God is in Your Crisis
We might say to a group of people, “God is in your crisis.” But it is entirely different to look into the eyes of a hurting believer and say, “God is in your crisis.” This morning, as I read a commentary on the book of Isaiah, those words, “God is in your crisis,” popped off the page to me. I underlined them…and then I chewed on them as I drove to work. And God rephrased them, He re-emphasized them, “God is in YOUR crisis.”
I had been going through a months-long crisis of time management. I had been required to spend way more time at work than I wanted, I was attending more committee meetings at church and I was going through the final proofs of a book project while trying to write another one. The lawn cried for attention and getting ready for the upcoming Northern Michigan winter seemed important. I had way more to do, and way more stress, than I wanted. The day before I read those words I told my wife, “I think I have figured out why I am…” I was struggling for the words to finish my thought and she finished it for me, “…grumpy?” (Note: No one likes spouses who see you better than you see yourself.)
I saw no end to my crisis. I was looking to slow down at work, not speed up. I was looking for less stress, not more. I was looking for more time to write, not less. And for the next few years I knew there was nothing that was going to change, at least not drastically. “God is in YOUR crisis, Karl.” I know that God does not allow times of crisis for no reason; what was I to learn?
The same morning, as I was scrolling down through my Facebook feed, I stopped as I saw the post of a man who used to attend our church. He had moved to another state but social media allowed us to stay in touch by reading each other’s posts; that was the extent of our contact. But today it was different. He was reporting that his wife had just been diagnosed with “young onset Alzheimer’s.” How does someone survive such a diagnosis? How do you regain your breath as you try to gasp in air after being sucker-punched? What does the future hold? What will my life be like? Why me? And the words ring just as true for Kevin, “God is in YOUR crisis, Kevin.”
Satan, the Roaring Lion of I Peter 5, comes before the Lord one day, checking in with God as he must. God knows Satan’s desire to “seek whom he may devour” and He asks, “Have you considered my servants, Karl and Kevin?” And Satan reminds God of the hedge He had placed around us. And God says, “You can touch them but you can only go this far.” I don’t want Satan to go ‘this far.’ I don’t think Kevin does either. I don’t want the crisis. Many days I don’t even want the lesson the crisis is intended to teach.
But God is patient…and He is persistent…and He is good.
And the purpose of the crisis is the lesson. And the purpose of the lesson is my growth in faith. And faith in God is never disappointed (Romans 5:1-5).
“But I have learned that lesson,” I cry out to God. And He says, “I guess not, or we wouldn’t be back here now. I have something new for you, and better for you, and bigger. You will learn again that I am enough for whatever you face.”
God, who cannot lie, makes a promise that He will work ALL things together for good for His people. “Even for Karl’s mini-crisis?” Yes. “Even for Kevin’s major, life-changing, life-threatening, crisis?” Yes, ALL things.
And the God who loves me, more than I love myself, who knew me in the womb, who has numbered the hairs on my head, who knows the length of my days and who chose me before the foundations of the world were laid, knows that this crisis, this new one, this one that I just do NOT want to face, has an eternal purpose—in my life and in the lives of others.
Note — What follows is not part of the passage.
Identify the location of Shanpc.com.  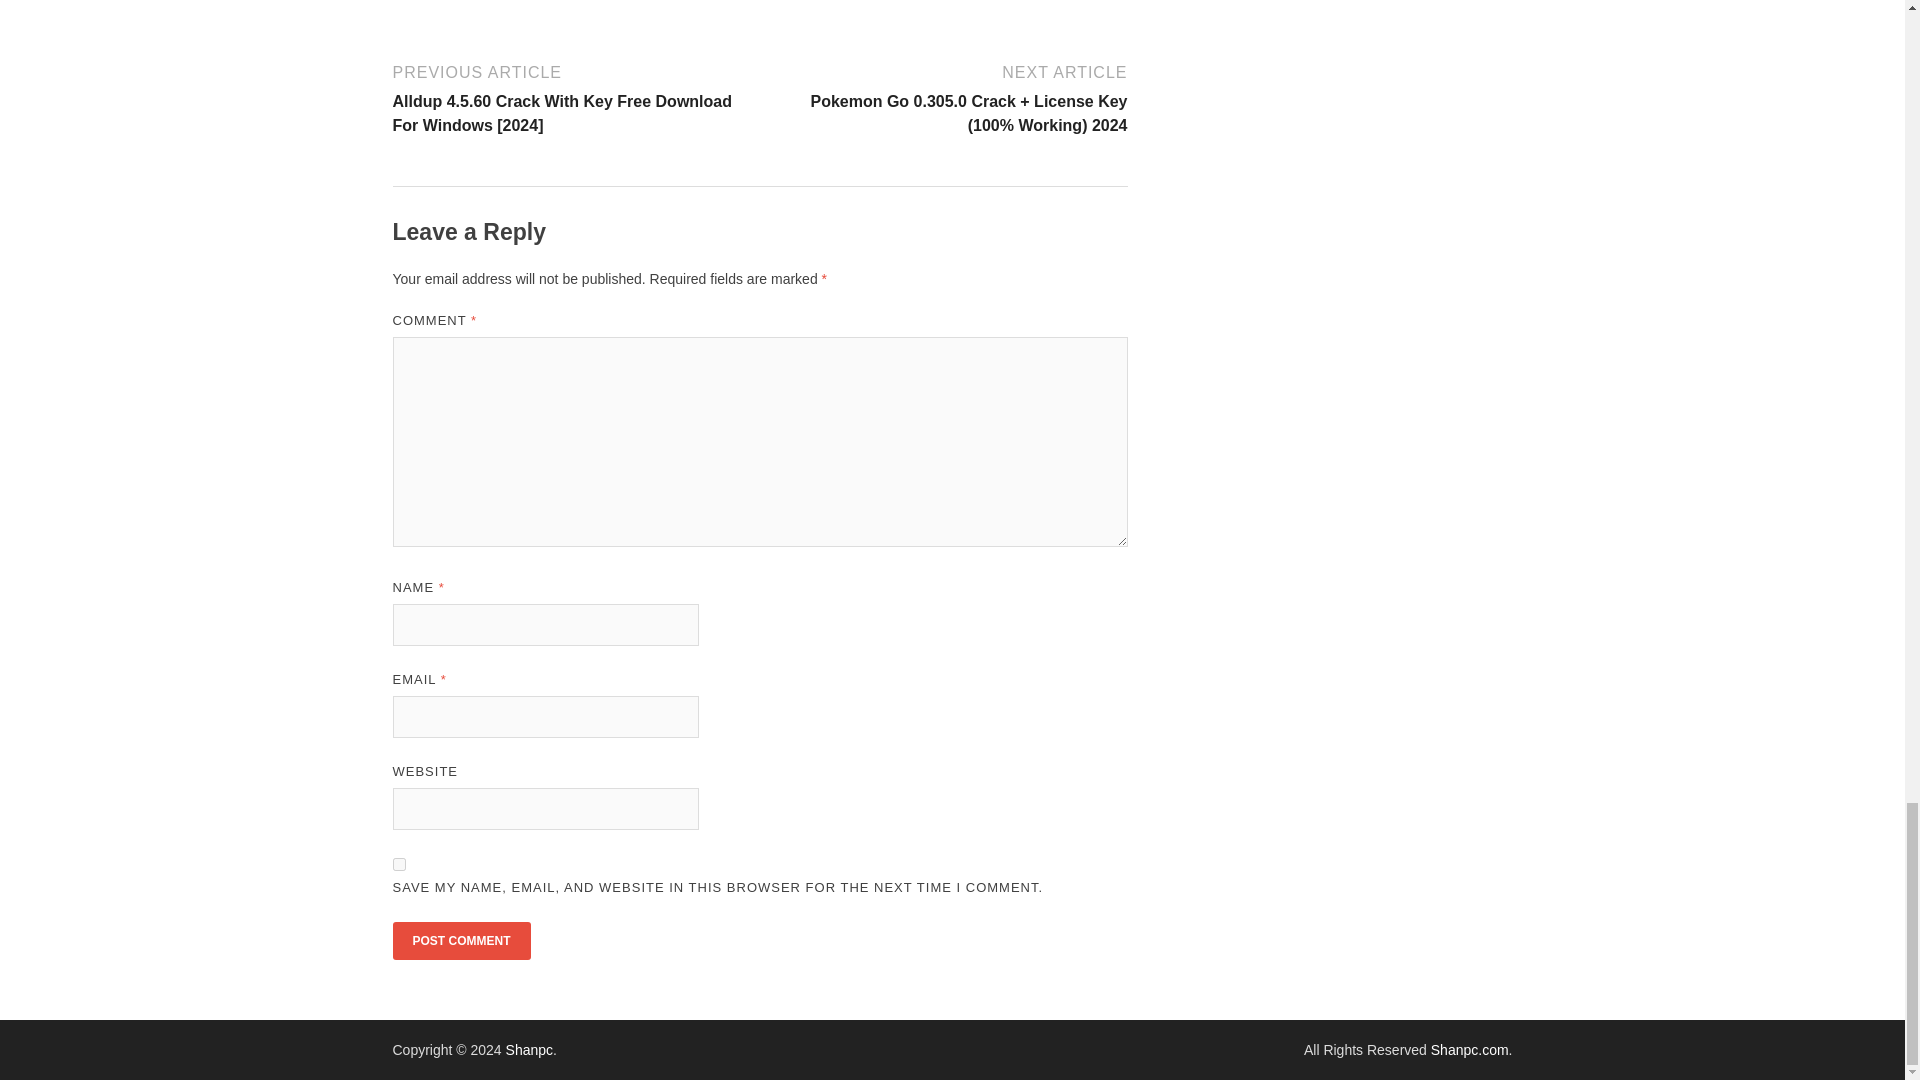
(1470, 1050).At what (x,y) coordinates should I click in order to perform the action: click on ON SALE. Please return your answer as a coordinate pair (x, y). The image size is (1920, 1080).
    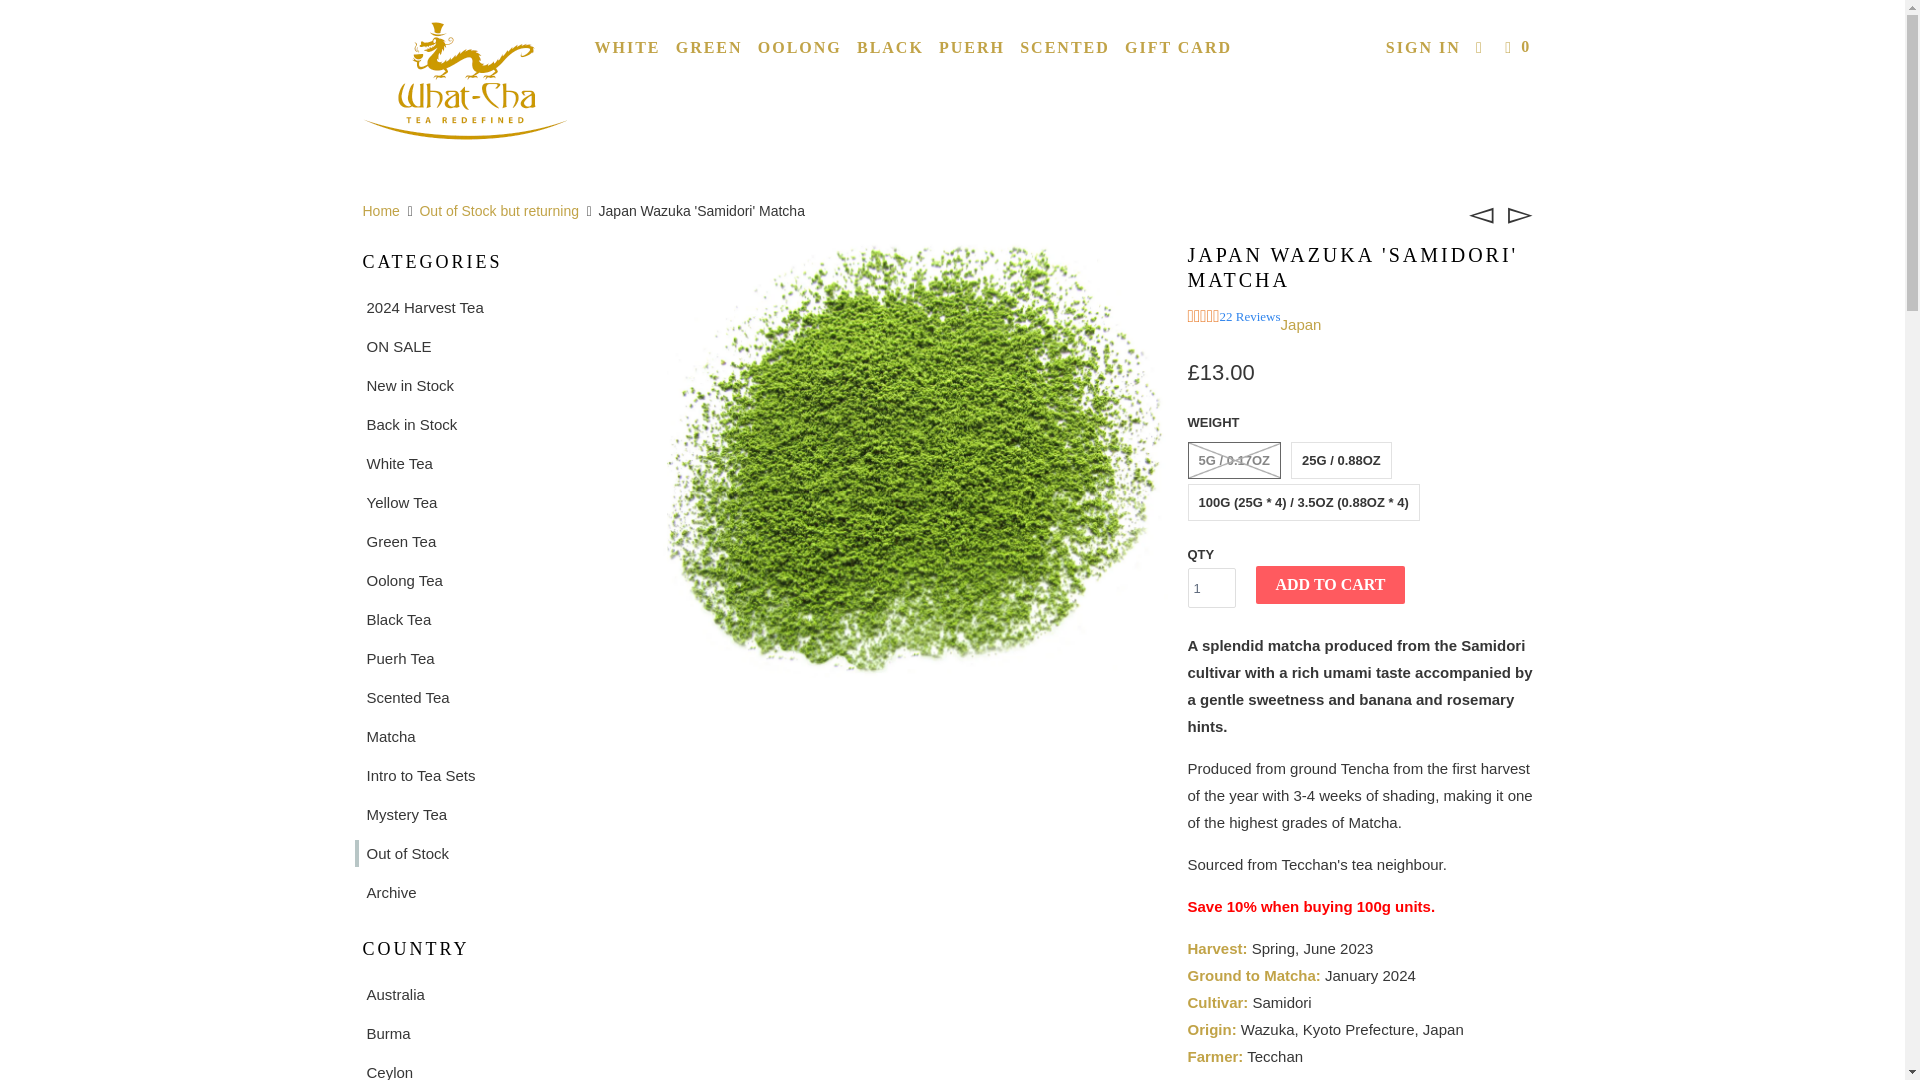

So I agree to face it reluctantly, but expectantly, knowing that He has a good and perfect purpose in my life. He is good…all of the time. Even when my faith is small.
Note: Since the writing of this, Kevin and his wife lived through years of her dementia, him ever by her side, doing whatever he could to ease her days and honor the vows he made before the Lord. “In sickness or in health.” No one, standing at the altar while the minister mouths those words ever imagines dementia might find its mark in their spouse, but it did for Kevin. And his grief moved from that of watching the love of his life become as a little child to the grief of her final breath and of his living alone. And is God big enough for this new crisis that Kevin faces? Absolutely. He has promised He is, now, and forever more.
Originally posted on Facebook, December 18, 2016
Romans 5:1-5 KJV Therefore being justified by faith, we have peace with God through our Lord Jesus Christ: (2) By whom also we have access by faith into this grace wherein we stand, and rejoice in hope of the glory of God. (3) And not only so, but we glory in tribulations also: knowing that tribulation worketh patience; (4) And patience, experience; and experience, hope: (5) And hope maketh not ashamed; because the love of God is shed abroad in our hearts by the Holy Ghost which is given unto us.